As stated above, with around 40 percent cost arbitrage and without compromising on the required stringent international regulatory standards, the domestic ‘biosimilar’ players should be able to establish India as one of the most preferred manufacturing destinations to meet the global requirements for such drugs, just as small molecule generic medicines.

With experience in conforming to stringent US FDA manufacturing standards, having largest number of US FDA approved plants outside USA, India has already acquired a clear advantage in manufacturing high technology chemical based pharmaceutical products in the country. Now with significant improvement in conformance to Good Clinical Practices (GCP) and honed skill sets in the field of biologics, Indian biosimilar players are clearly poised to catapult themselves to even a higher growth trajectory, either on their own or with appropriate collaborative arrangements with the international partners.

Thus, the initiatives of joining the biosimilar bandwagon by the hard-nosed research based global players, I reckon, will ultimately get translated into a win-win advantage for India in the rapidly evolving pharmaceutical space of the world.

Besides, like what they had to do in China, working with the Government to put in place a robust and win-win mechanism of ‘Price Negotiation for Patented Drugs’ in India could augur well for the global players of pharmaceutical and biologic drugs. This mechanism may also help putting forth even a stronger argument against any Government initiative to grant CL on the pricing ground for expensive patented drugs in India.

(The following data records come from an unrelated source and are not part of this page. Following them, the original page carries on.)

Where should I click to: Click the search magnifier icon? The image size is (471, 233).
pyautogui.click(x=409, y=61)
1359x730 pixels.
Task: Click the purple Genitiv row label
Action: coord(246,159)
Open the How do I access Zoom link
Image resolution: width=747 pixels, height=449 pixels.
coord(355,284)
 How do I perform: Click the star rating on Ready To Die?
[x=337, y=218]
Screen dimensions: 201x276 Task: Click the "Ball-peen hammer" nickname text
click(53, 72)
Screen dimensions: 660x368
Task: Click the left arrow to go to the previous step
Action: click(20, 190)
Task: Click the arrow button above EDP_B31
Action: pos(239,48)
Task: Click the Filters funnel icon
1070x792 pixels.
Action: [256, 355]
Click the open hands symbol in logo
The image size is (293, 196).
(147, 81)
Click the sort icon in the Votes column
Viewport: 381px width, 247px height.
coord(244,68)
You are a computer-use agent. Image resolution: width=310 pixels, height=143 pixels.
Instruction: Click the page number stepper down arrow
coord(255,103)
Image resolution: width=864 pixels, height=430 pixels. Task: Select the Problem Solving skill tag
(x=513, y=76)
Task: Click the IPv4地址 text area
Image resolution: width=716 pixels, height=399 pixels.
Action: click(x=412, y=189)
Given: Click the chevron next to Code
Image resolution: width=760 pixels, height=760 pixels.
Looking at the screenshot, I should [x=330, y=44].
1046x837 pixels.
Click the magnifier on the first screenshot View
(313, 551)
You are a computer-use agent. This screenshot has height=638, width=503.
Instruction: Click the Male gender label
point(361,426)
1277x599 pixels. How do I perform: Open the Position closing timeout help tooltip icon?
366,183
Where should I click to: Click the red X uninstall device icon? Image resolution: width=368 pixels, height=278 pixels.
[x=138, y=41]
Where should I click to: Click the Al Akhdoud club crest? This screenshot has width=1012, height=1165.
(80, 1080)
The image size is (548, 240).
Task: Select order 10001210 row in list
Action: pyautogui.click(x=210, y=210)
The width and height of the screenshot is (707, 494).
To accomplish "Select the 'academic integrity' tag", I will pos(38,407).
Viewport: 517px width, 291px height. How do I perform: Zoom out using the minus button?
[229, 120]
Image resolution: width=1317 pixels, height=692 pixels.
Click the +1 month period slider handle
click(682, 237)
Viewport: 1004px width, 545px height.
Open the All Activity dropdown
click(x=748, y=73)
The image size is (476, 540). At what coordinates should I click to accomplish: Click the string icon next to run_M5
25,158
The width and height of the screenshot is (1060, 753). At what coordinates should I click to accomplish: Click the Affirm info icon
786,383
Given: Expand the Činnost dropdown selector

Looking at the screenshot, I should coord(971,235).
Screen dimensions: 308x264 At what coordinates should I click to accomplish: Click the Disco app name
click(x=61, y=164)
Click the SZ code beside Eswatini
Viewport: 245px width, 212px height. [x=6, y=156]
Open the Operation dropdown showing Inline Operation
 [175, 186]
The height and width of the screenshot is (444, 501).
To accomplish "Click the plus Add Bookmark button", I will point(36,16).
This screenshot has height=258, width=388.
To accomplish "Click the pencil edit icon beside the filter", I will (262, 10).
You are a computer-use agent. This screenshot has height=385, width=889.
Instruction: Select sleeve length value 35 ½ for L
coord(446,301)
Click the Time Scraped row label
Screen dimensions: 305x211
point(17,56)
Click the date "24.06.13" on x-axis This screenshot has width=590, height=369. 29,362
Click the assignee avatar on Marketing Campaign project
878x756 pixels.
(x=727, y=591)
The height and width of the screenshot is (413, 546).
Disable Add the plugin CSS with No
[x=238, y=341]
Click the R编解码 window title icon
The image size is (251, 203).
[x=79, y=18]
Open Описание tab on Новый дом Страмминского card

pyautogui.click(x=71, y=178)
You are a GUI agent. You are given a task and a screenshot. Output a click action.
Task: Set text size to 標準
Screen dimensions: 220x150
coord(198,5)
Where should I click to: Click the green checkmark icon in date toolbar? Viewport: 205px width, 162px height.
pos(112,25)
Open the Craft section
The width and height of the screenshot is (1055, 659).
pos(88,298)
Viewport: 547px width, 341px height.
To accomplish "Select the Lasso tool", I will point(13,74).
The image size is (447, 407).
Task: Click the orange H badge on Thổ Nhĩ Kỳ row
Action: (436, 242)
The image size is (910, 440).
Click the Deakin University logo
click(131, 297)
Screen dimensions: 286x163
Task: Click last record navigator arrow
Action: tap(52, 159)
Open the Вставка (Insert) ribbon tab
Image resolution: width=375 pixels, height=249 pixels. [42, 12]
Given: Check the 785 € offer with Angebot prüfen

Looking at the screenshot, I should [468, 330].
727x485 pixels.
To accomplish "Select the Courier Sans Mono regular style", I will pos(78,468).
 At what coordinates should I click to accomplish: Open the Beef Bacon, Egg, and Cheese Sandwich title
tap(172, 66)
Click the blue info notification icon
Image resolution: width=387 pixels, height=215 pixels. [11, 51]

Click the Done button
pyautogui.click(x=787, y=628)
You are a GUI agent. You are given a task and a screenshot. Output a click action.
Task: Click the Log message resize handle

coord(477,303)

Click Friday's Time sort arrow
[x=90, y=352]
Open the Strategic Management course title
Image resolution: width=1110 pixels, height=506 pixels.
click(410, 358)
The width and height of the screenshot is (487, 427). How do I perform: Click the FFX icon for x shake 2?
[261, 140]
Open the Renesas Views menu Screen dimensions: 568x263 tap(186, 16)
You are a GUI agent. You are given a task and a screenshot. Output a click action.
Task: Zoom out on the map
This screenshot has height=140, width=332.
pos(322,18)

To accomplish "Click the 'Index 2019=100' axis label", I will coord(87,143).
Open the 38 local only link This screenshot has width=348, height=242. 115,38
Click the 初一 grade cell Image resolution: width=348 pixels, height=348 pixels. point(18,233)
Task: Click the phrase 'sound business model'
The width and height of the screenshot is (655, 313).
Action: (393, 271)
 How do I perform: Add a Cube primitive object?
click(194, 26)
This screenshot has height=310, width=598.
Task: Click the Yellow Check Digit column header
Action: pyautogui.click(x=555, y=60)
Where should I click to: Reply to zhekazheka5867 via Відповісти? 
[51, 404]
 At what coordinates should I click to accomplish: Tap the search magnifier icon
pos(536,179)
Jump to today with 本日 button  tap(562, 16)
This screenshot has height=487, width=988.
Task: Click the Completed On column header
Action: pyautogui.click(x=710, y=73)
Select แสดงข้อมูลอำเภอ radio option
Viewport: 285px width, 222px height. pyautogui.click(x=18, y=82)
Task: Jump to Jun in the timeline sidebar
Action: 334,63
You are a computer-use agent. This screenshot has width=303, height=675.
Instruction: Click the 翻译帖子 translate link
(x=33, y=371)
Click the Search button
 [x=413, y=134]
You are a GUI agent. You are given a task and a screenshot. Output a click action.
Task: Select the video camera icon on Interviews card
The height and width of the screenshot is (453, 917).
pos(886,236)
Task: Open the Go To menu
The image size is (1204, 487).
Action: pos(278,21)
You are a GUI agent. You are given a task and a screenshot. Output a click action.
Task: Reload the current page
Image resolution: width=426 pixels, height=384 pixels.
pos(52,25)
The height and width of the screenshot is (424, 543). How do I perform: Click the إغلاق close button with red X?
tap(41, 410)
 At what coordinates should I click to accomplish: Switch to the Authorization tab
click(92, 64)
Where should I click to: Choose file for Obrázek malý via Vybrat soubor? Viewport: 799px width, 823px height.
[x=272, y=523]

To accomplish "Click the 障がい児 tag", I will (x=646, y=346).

With all these developments, patients will be the ultimate winners having much greater access to both innovative medicines and biosimilar drugs than what they have today, fetching a huge relief to all right thinking population in the country.

By: Tapan J. Ray

Disclaimer: The views/opinions expressed in this article are entirely my own, written in my individual and personal capacity. I do not represent any other person or organization for this opinion.